Me Galley, avocate de la famille de Narumi Kurosaki, prend ensuite la parole en lui disant que ”personne ne peut vous reprocher de croire en l’innocence de votre fils." Elle a ensuite rebondi sur plusieurs éléments cités par Humberto Zepeda dont la jalousie nié par le père : ”Votre fils lui-même reconnaît cette jalousie” dans un message faisant partie des éléments de l’enquête où Nicolas Zepeda écrit à Narumi dans un message : ”Je ressens de la jalousie”.

Me Sylvaie Gallet, avocate de la famille de Narumi Kurosaki. ©

Audience suspendue une vingtaine de minutes. Reprise à 17h49.

"Vous connaissez votre fils ?”

Humberto Zepeda revient à la barre des témoins. 

”Quel qualificatif utilisez-vous pour votre fils ?”, lui a demandé Me Galley. Le père de Nicolas Zepeda s'est de nouveau éparpillé sans répondre à la question en évoquant une rencontre avec Zinédine Zidane dans le cadre d’une expérience footballistique. 

”Comment Nicolas Zepeda exprime-t-il sa colère ?” a insisté Me Galley. ”Il ne participe pas aux confits, il n’a jamais eu de problème avec la justice pour des violence. Le comportement de Nicolas est très clair, quand il y a conflit, il quitte les lieux, il ne cherche pas la bagarre”, lui a-t-il répondu.

Etienne Manteaux, avocat général et procureur de la République de Besançon. © Alexane Alfaro

Me Pichoff, avocat temporaire d’Arthur Del-Piccolo, lui a également posé quelques questions principalement sur la relation entre Nicolas Zepeda et Narumi Kurosaki et sur ses relations avec son fils.

Etienne Manteaux, l’avocat général, est monté au créneau directement : ”M. Zepeda, vous nous avez parlé de façon spontanée pendant 2 heures, mais moins de 2 minutes de votre fils. Vous connaissez votre fils ?” L’avocat général a insisté : ”Comment se fait-il qu’il n’y ait pas plus de témoins ? Votre fils a du mal à parler de lui, vous avez du mal à parler de lui, il y a une amie qui n’est même pas sa petite amie, pourquoi n’avez-vous pas faire témoigner plus de personnes ? Les petites amies ne sont pas là, le cousin n’est pas là, etc.
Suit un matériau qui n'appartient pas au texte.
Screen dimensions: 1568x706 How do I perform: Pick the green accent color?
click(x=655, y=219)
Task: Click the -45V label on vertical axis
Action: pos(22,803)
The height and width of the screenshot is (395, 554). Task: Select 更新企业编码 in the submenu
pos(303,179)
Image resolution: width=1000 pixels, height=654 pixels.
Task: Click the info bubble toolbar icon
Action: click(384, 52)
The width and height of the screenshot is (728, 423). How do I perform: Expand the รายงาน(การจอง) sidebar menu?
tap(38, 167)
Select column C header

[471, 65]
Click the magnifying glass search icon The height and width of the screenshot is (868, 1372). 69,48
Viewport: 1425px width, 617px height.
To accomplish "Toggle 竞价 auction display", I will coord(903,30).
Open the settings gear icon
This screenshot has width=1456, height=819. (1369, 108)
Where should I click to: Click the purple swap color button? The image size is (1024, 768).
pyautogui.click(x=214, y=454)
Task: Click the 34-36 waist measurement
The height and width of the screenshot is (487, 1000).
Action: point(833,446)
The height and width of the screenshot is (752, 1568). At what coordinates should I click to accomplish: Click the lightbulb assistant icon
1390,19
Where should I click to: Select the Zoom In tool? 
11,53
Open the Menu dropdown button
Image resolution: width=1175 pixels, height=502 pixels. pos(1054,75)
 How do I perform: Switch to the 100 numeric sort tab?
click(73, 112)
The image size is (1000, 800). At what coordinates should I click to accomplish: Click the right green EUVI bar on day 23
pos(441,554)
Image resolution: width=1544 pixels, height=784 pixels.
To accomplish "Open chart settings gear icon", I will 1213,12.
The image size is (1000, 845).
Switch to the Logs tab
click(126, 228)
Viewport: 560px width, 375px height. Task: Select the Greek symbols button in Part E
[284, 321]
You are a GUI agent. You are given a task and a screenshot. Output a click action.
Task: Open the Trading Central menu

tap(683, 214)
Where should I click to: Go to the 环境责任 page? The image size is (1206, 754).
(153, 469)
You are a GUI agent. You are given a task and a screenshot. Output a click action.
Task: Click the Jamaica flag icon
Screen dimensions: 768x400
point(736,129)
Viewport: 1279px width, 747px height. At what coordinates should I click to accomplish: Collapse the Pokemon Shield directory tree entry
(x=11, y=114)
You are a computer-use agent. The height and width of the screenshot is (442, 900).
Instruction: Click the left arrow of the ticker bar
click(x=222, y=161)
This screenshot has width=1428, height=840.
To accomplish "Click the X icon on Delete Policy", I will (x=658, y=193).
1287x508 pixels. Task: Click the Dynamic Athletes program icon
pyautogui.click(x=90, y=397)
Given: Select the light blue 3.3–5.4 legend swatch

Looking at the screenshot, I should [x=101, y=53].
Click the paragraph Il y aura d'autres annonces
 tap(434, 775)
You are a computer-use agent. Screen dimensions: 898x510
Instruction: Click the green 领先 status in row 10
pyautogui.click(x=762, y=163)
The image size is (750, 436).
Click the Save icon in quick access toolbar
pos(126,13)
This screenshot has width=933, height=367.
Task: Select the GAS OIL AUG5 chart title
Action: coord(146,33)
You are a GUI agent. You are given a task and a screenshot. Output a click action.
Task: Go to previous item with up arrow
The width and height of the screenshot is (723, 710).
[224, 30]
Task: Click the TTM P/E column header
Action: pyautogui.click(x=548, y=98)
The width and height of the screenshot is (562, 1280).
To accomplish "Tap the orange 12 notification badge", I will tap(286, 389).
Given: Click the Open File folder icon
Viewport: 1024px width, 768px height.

Personne ne l’aime Nicolas Zepeda pour ne trouver personne pour venir témoigner ?”

Père et fils en larme

Si Humberto Zepeda a été ému à quelques reprise à la barre, il a été en larme en répondant à l’une des questions de l’un des avocats de son fils, Me Cormier :

”En un mot, que pouvez-vous raconter sur votre fils ?”, lui a-t-il demandé, pour tenter d’obtenir enfin une réponse. En larme, le père de famille lui répond : ”Le chili est un pays qui souffre beaucoup, le Chili est un pays où on a vécu de nombreux tremblements de terre, avec beaucoup de décès, le Chili souffre des incendies, le plus grand taux de personnes SDF, on le trouve au Chili. Et ce jeune - (en montrant du doigt son fils) - a passé des semaines pour construire des toits, des lieux de vie pour ces victimes des incendies. Il a construit des projets pour aider des gens, ce jeune qui est là a accompagné ses soeurs, il fait partie de la société, quand il sortira, il fera le bien, à l’université il enseignait aux autres élèves. Le jour où Nicolas sera libre, il fera le bien parce que dans sa tête il n’y a pas de place pour le mal.”

En l’écoutant, Nicolas Zepeda était aussi particulièrement ému, assis dans son boxe.

© Alexane Alfaro

"Et s’il était coupable ?"

Quand Me Portejoie, l’autre avocat de Nicolas Zepeda, questionne le père, il surprend, ose, à se demander qui est son client.

Le témoignage du père de l’accusé s’est achevé pour laisser la place à Ana-Luz Zepeda, la mère.

Le procès doit se poursuivre pendant environ trois semaines.